** Exercise **
Without including any image, retype the records word for word.

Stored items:
────────────────────
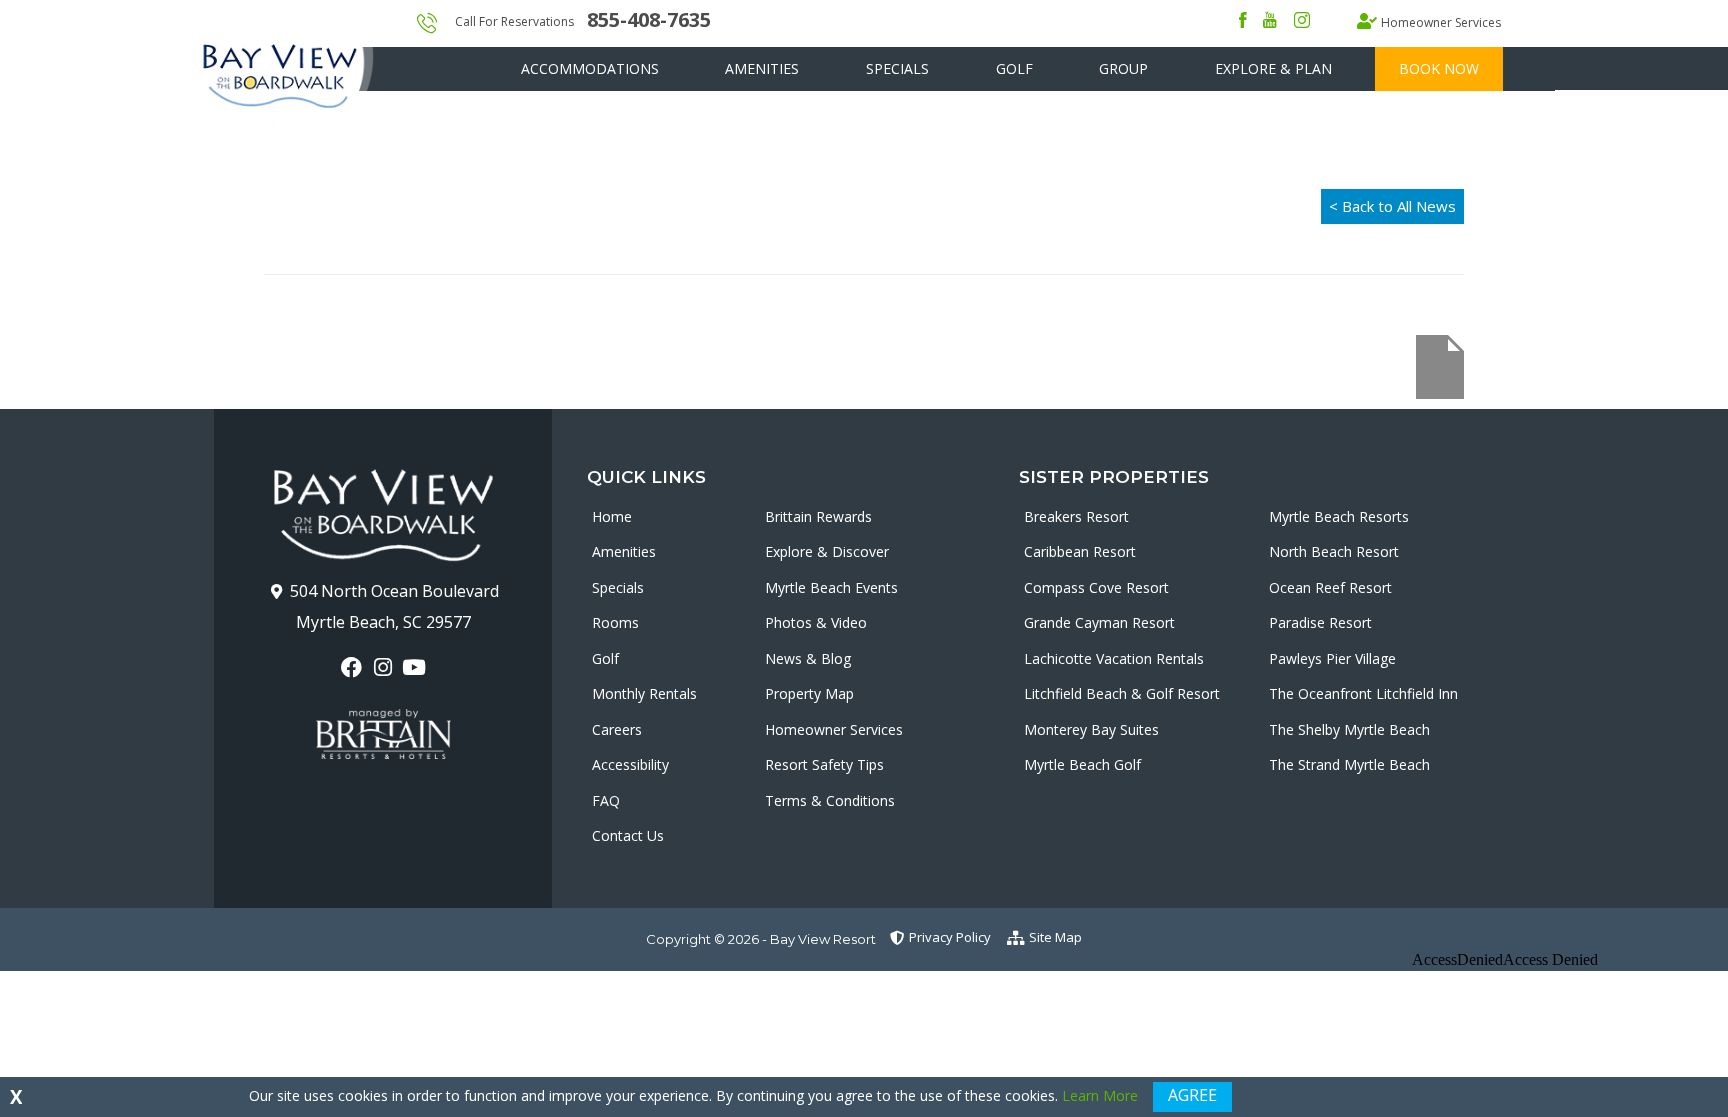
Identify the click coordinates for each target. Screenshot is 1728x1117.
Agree (1192, 1095)
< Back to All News (1392, 206)
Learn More (1100, 1095)
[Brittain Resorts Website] (383, 734)
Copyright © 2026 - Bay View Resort (761, 939)
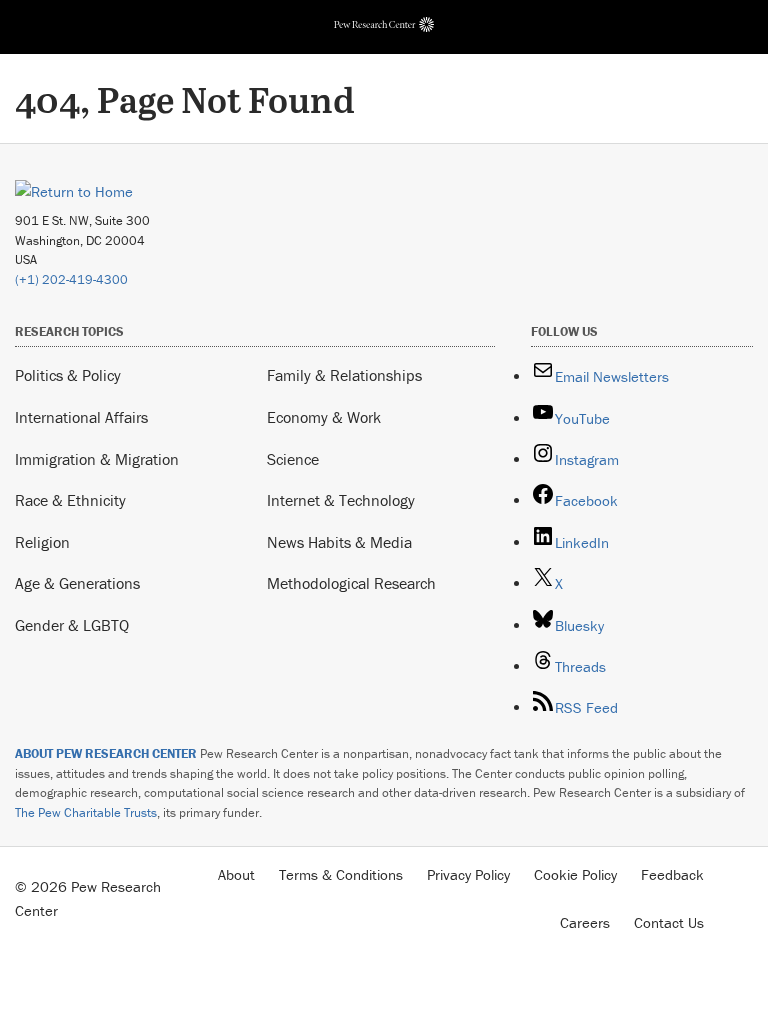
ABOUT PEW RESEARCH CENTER (106, 753)
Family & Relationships (344, 375)
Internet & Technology (341, 500)
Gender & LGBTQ (72, 625)
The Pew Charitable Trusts (86, 812)
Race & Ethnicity (70, 500)
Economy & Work (324, 417)
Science (293, 459)
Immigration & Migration (97, 459)
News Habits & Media (339, 542)
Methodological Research (351, 583)
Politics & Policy (68, 375)
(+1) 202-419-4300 (71, 279)
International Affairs (81, 417)
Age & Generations (77, 583)
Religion (42, 542)
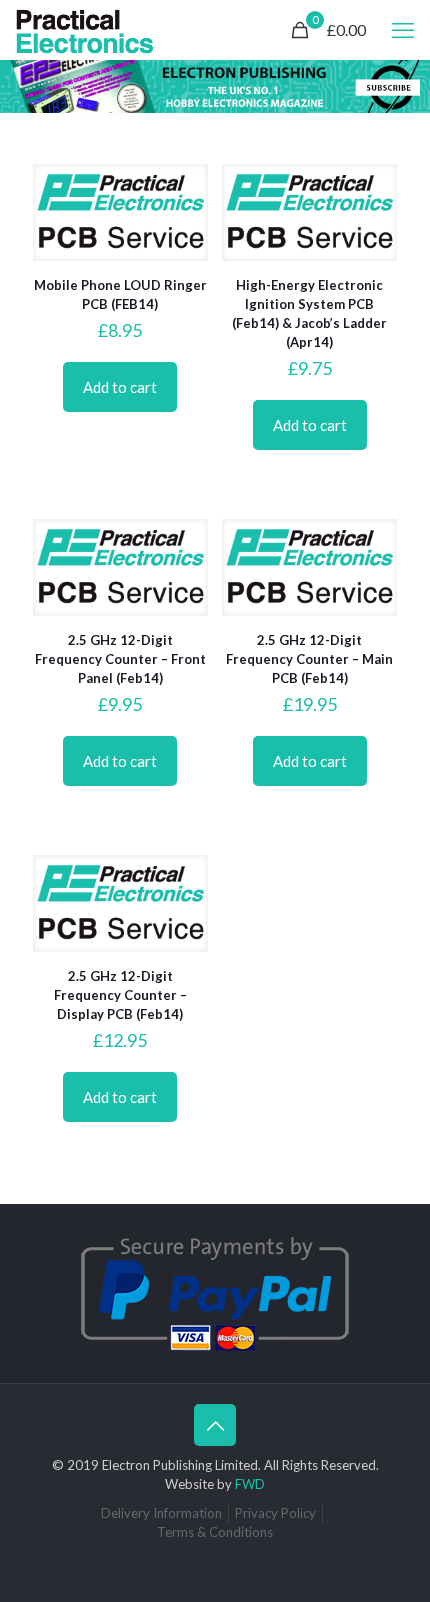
────────────────────
** Task solution **
Identify the click coordinates for each target. Screenshot is 1728x1117.
Agree (1192, 1095)
< Back to All News (1392, 206)
Learn More (1100, 1095)
[Brittain Resorts Website] (383, 734)
Copyright © 2026 - Bay View Resort (761, 939)
ABOUT PEW RESEARCH CENTER (106, 753)
Family & Relationships (344, 375)
Internet & Technology (341, 500)
Gender & LGBTQ (72, 625)
The Pew Charitable Trusts (86, 812)
Race & Ethnicity (70, 500)
Economy & Work (324, 417)
Science (293, 459)
Immigration & Migration (97, 459)
News Habits & Media (339, 542)
Methodological Research (351, 583)
Politics & Policy (68, 375)
(+1) 202-419-4300 (71, 279)
International Affairs (81, 417)
Age & Generations (77, 583)
Religion (42, 542)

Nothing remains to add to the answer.